La Segreteria provinciale del SAP di Firenze, guidata da Massimo Bartoccini, interviene per fare chiarezza sugli organici della Polizia di Stato nel territorio fiorentino, riportando il dibattito su dati ufficiali e certificati. Secondo il SAP, le ricostruzioni che parlano di assenza di nuove assegnazioni a gennaio 2026 non rispecchiano la realtà.
È vero che il 2026 sarà segnato da numerosi pensionamenti, un dato noto e previsto da tempo, ma questo elemento va letto insieme alle nuove immissioni. Nei primi mesi dell’anno sono attesi a Firenze oltre 160 operatori tra ispettori appena usciti dai corsi, agenti di prima nomina e personale trasferito da altre sedi. Al netto delle uscite, il bilancio complessivo per la provincia risulta quindi positivo.

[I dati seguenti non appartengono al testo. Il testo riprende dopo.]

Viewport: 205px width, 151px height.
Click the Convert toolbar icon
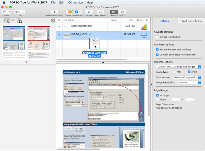[89, 12]
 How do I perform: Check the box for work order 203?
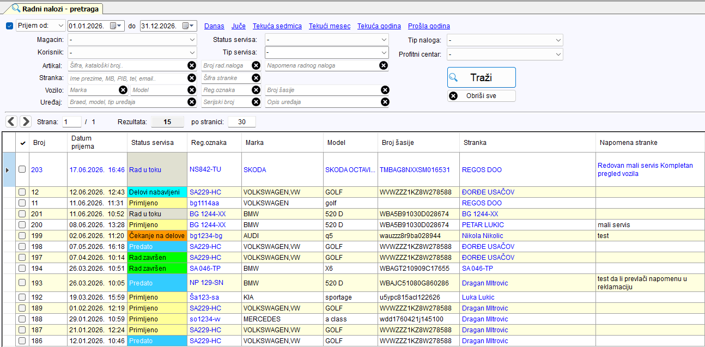coord(22,169)
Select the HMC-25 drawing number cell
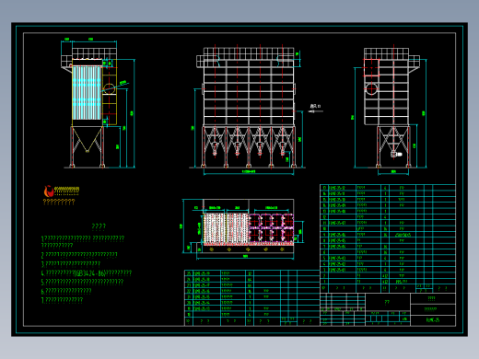 pos(433,320)
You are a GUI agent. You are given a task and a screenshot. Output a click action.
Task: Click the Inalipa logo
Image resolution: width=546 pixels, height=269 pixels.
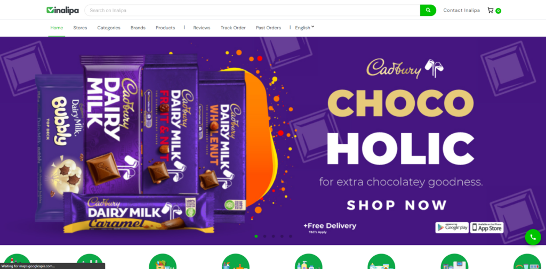[63, 11]
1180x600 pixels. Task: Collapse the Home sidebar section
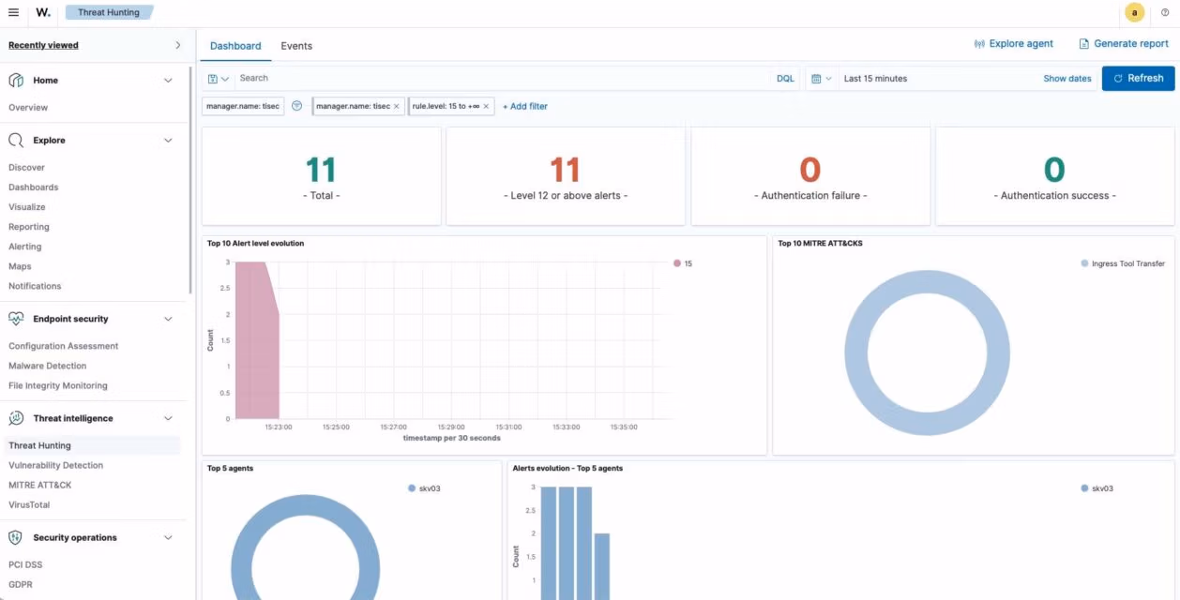[x=168, y=81]
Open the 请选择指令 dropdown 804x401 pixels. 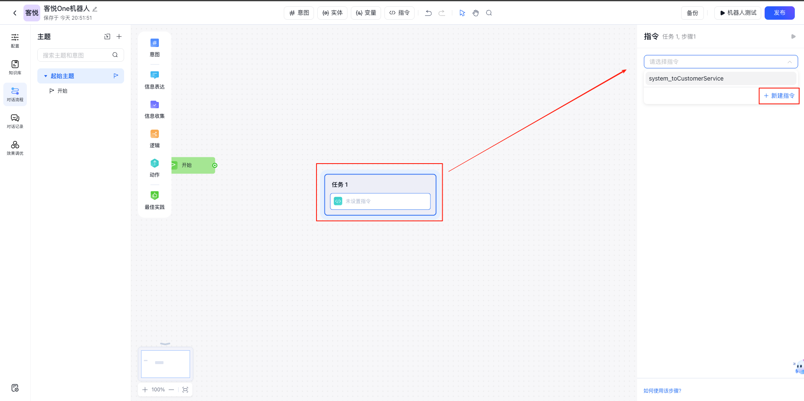pos(720,62)
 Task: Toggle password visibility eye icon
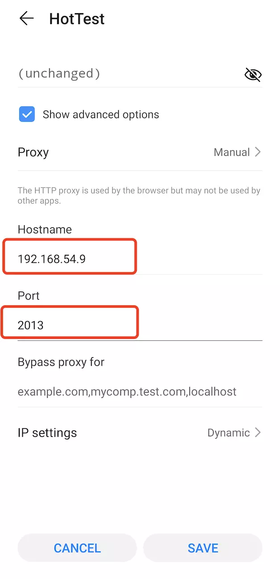tap(253, 74)
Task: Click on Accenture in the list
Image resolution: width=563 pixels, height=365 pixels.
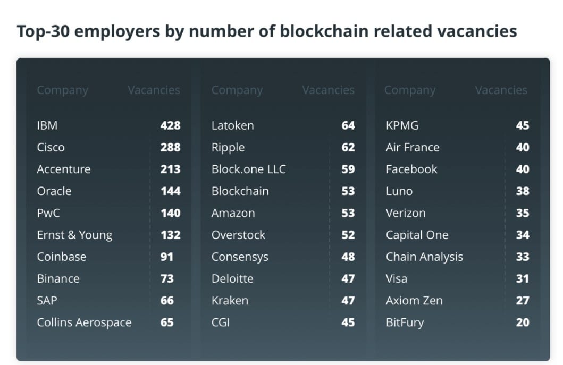Action: coord(64,169)
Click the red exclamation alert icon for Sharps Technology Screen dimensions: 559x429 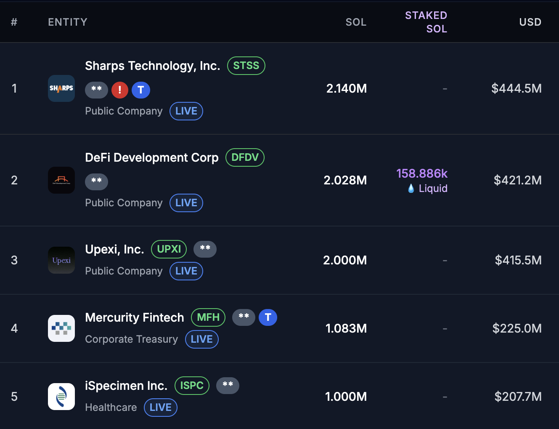pos(119,90)
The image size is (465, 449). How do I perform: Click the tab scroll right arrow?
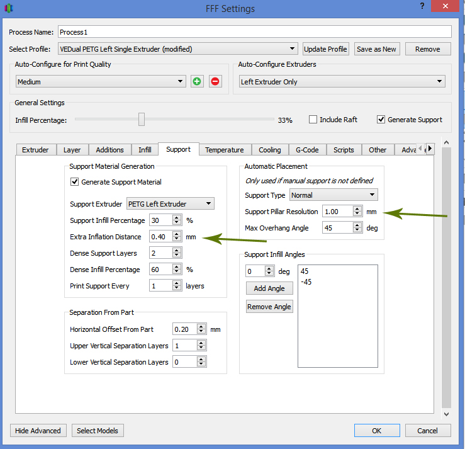pos(430,149)
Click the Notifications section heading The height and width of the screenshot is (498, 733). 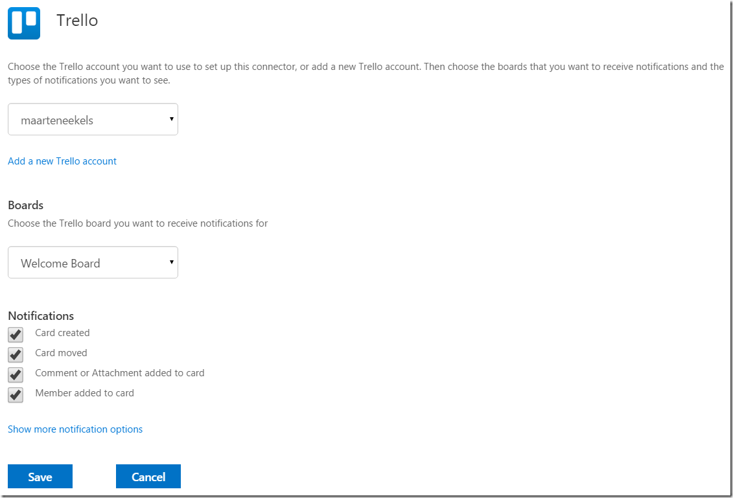(x=41, y=316)

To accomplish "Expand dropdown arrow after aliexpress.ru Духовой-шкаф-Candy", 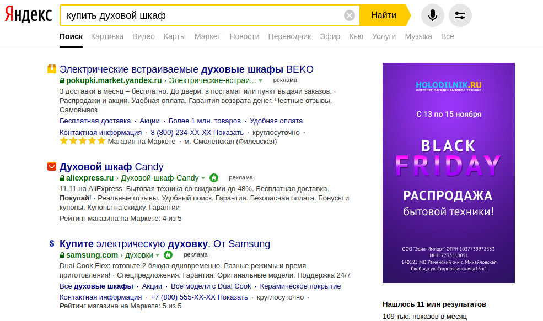I will click(x=203, y=178).
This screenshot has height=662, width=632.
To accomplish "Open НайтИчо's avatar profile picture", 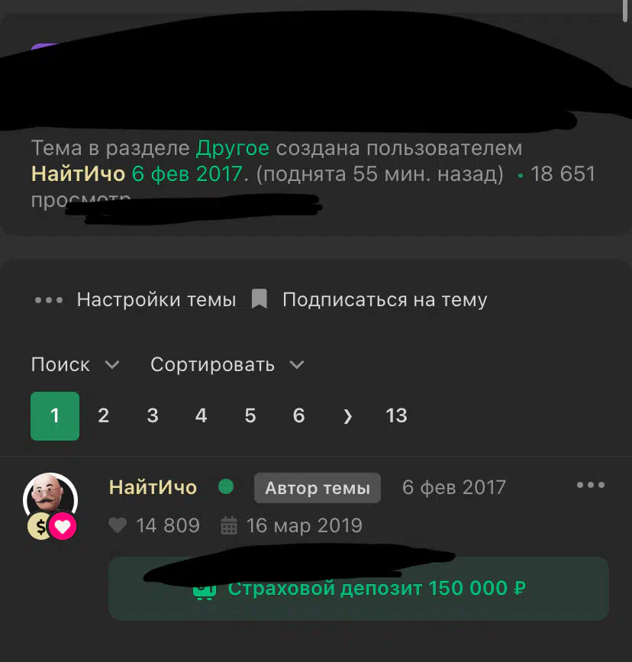I will point(50,497).
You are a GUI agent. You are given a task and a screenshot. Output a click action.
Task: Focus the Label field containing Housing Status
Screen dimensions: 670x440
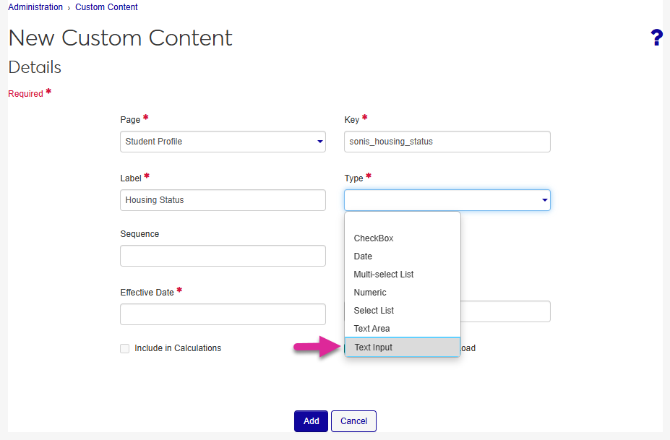[223, 200]
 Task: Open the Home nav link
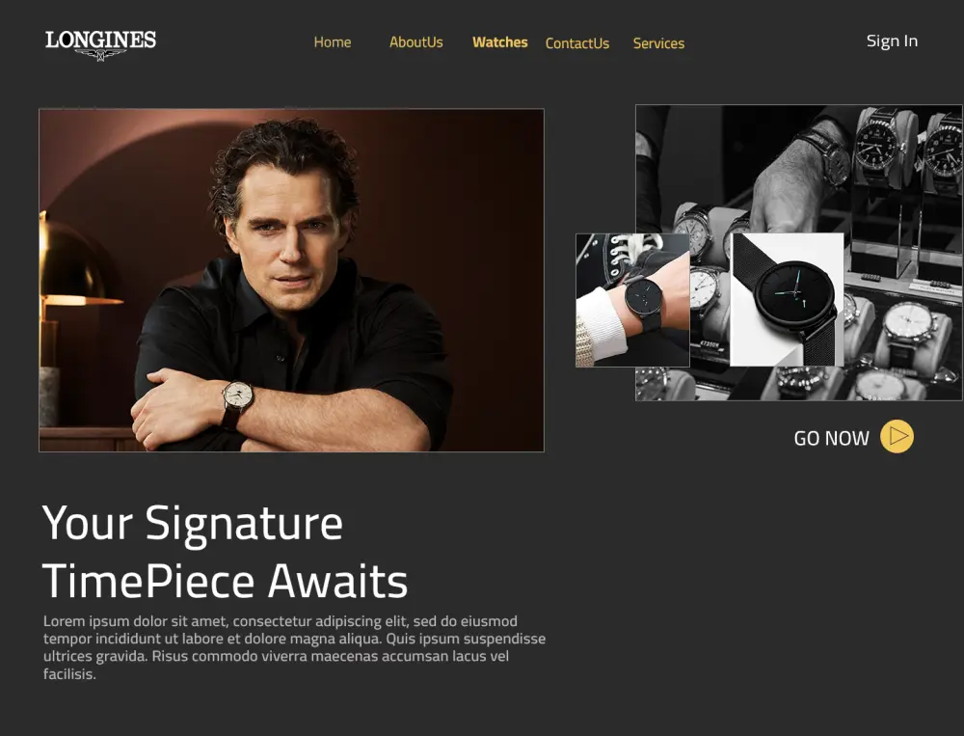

Il SAP evidenzia come Firenze resti una realtà complessa, con flussi turistici costanti, forte presenza studentesca internazionale ed eventi continui, che richiederebbero comunque ulteriori rinforzi strutturali e nuovi presidi. Le attuali criticità sono il risultato di scelte passate, tra blocco delle assunzioni e riduzione dei concorsi.
L’azione del SAP di Firenze punta ora a consolidare questo trend positivo, chiedendo interventi anche sul fronte della permanenza del personale, a partire da alloggi di servizio e misure di supporto, affinché le nuove assegnazioni si traducano in un rafforzamento stabile della sicurezza.